以安琪啤酒高活性干酵母的DNA为模板进行PCR扩增,条件为:94℃预变性3min;94℃ 30s,58℃ 30s,72℃ 45s,30循环;最后72℃延伸7min。
得到基因PGK1的启动子PGK1P(如图1所示),然后用内切酶KpnⅠ和BamHⅠ双酶切启动子PGK1P和质粒pUC18,再用连接酶连接,连接产物转化入大肠杆菌DH5α感受态细胞,涂布含100μg/mL氨苄青霉素的LB平板后,37℃培养16h,挑取阳性菌株,得到质粒pUC18-P。
2、IAH1基因片段的克隆
设计用于扩增IAH1基因片段的引物:
I1:GCC/GGATCC/ATGGATTACGAGAAGTTTCT(SEQ ID NO.3所示),引入BamHⅠ位点;
I2:GCC/CCCGGG/TCAAGACATTATGTTACATC(SEQ ID NO.4所示),引入SmaⅠ位点。

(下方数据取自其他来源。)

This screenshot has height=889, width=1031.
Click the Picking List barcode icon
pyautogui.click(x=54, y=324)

以安琪啤酒高活性干酵母的DNA为模板进行PCR扩增,条件为:94℃ 30s,56℃ 30s,72℃ 45s,30循环;最后72℃延伸7min。
得到IAH1基因片段(如图1所示),然后用内切酶BamHⅠ和SmaⅠ双酶切IAH1基因片段和质粒pUC18-P,再用连接酶连接,连接产物转化入大肠杆菌DH5α感受态细胞,涂布含100μg/mL氨苄青霉素的LB平板后,37℃培养16h,挑取阳性菌株,得到质粒pUC18-PI。
3、ADH1基因终止子的克隆
设计用于扩增ADH1基因终止子片段的引物:
T1:GG/CCCGGG/GCGAATTTCTTATG(SEQ ID NO.5所示),引入SmaⅠ位点,
T2:GG/GAATTC/GCATATCTACAATTGGG(SEQ ID NO.6所示),引入EcoRⅠ位点
安琪啤酒高活性干酵母的DNA为模板进行PCR扩增,条件为:94℃预变性3min;94 ℃ 30s,58℃ 30s,72℃ 30s,30循环;最后72℃延伸7min。

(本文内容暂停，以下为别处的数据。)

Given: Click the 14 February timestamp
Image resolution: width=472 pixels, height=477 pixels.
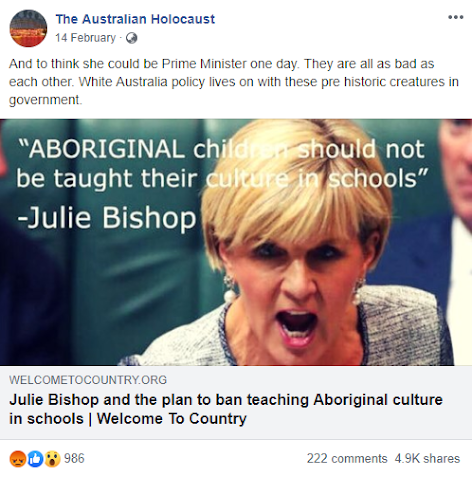Looking at the screenshot, I should (x=85, y=38).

得到ADH1基因的终止子片段(如图1所示),然后用内切酶SmaⅠ和EcoRⅠ双酶切ADH1基因的终止子片段和质粒pUC18-PI,再用连接酶连接,连接产物转化入大肠杆菌DH5α感受态细胞,涂布含100μg/mL氨苄青霉素的LB平板后,37℃培养16h,挑取阳性菌株,得到质粒pUC18-PIT。
4、KanMX抗性基因的克隆
设计用于扩增KanMX片段的引物:
K1:GG/GTCGAC/CAGCTGAAGCTTCGTACGC(SEQ ID NO.7所示),引入SalⅠ位点;
K2:CC/GGTACC/GCATAGGCCACTAGTGGATCTG(SEQ ID NO.8所示),引入KpnⅠ位点。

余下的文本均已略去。